Why Every Website Feels Broken Now

I no longer enjoy browsing the internet.

It’s not that I’ve become a digital curmudgeon or that I’m being nostalgic without reason. It’s that every time I try to do something as basic as reading an article, I end up navigating through a minefield of interruptions.

Yesterday I saw an interesting article on Instagram, so I decided to click through to read it. Upon entering the site, I was immediately greeted with “Accept our 847 cookies or manually configure each one”. Fine, I accept everything because I want to read, not become a privacy lawyer.

The article appears and I start reading the first paragraph when suddenly “Subscribe to our newsletter!” covers half my screen. I close it and continue reading, but in the second paragraph “Allow notifications?” pops up. No thanks. By the third paragraph, a video starts auto-playing about something completely different from the article, so I pause it.

Fourth paragraph: “Sign in to continue reading”.

I close the tab. Open another article from another site. Same problem.
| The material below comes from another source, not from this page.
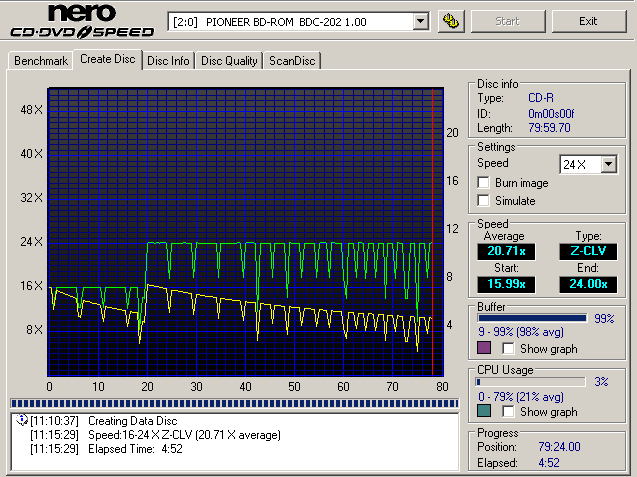
Task: Click the Exit button
Action: click(588, 21)
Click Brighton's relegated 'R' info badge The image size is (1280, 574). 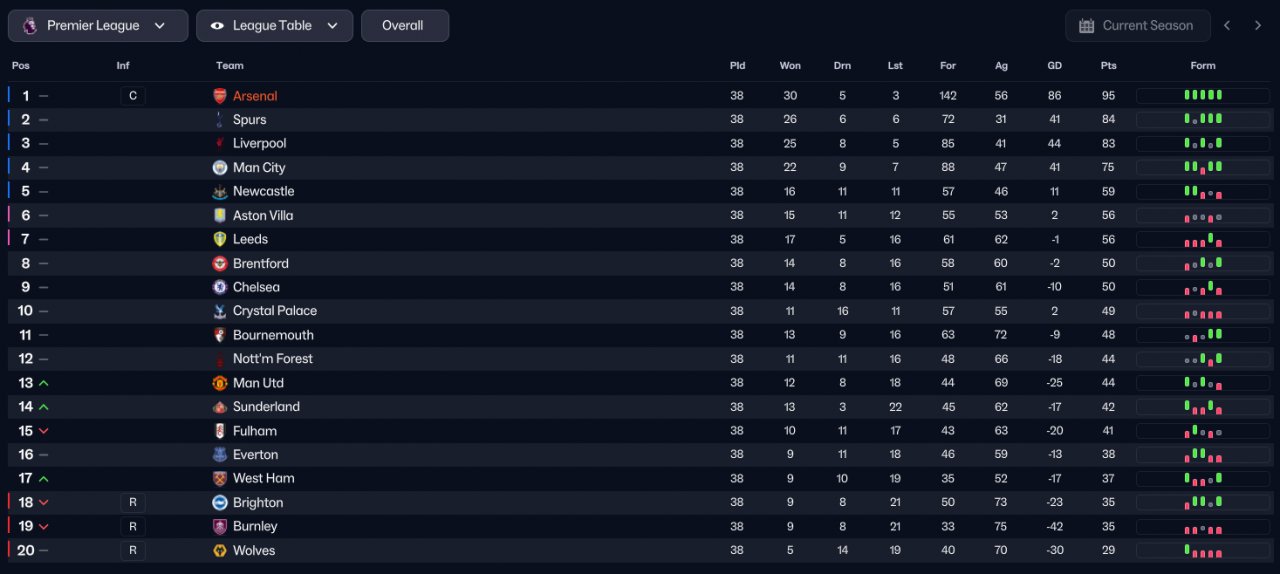(x=132, y=503)
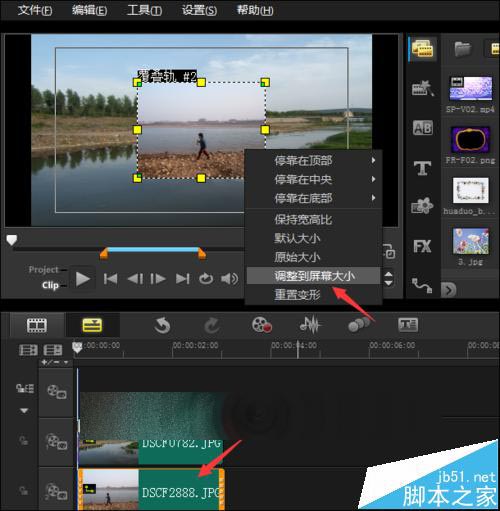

Different order.

It’s Not Just Nostalgia

I remember when the web was people sharing things because they enjoyed sharing. Personal blogs with terrible designs but honest content. Hobby sites created by people who actually knew their subject matter.

Now everything is designed to extract every penny from my digital existence. Every click, every scroll, every second of attention monetized to exhaustion.

Articles are written to appear on Google, not to answer your question. 2,500 words to explain something that needed 3 paragraphs. But of course, SEO says more words equals better ranking.

I Understand They Need to Make Money

Look, I get it perfectly. Sites need revenue. But the experience has become hostile.

Every site seems designed under the premise that I’m a fool who needs to be manipulated into doing what they want. Microscopic “No thanks” buttons. Pre-checked checkboxes. Pop-ups that appear just when you’re about to click something else.

It’s as if they’ve forgotten there’s a real person on the other side.

What Really Bothers Me

It’s not just advertising. Advertising has always existed. It’s that every interaction is designed to benefit them, not to help me.

Want to read an article? First I must navigate through 6 obstacles that have nothing to do with the content.

Looking for specific information? They give me generic content optimized for keywords, not the real answer.

Trying to close something? The button is hidden or so small I need a magnifying glass.

Everything is designed to frustrate me until I give up and do what they want.

The Irony of It All

The saddest part is that this strategy is killing what made the web valuable.

I no longer bookmark sites because I know that the next time I visit, it’ll be the same nightmare. I no longer explore new sites because I assume they’ll be identical.

They turned the web into something I don’t want to use.

Then they wonder why people use ad blockers, why nobody trusts websites, why we prefer to stick to the same 5 familiar platforms.

Maybe This Is How It Has to Be

Maybe this is just the price of “progress”. Maybe this is how it works when everyone’s online and everything needs to be monetized.

But it saddens me to think about people discovering the web now who believe this is normal. Who don’t know what they missed when the web was a place for sharing, not extracting.

Maybe I’m just another old guy complaining about change. But every time I have to close 4 pop-ups to read two paragraphs, I think something broke along the way.

And honestly, I don’t know if it can be fixed.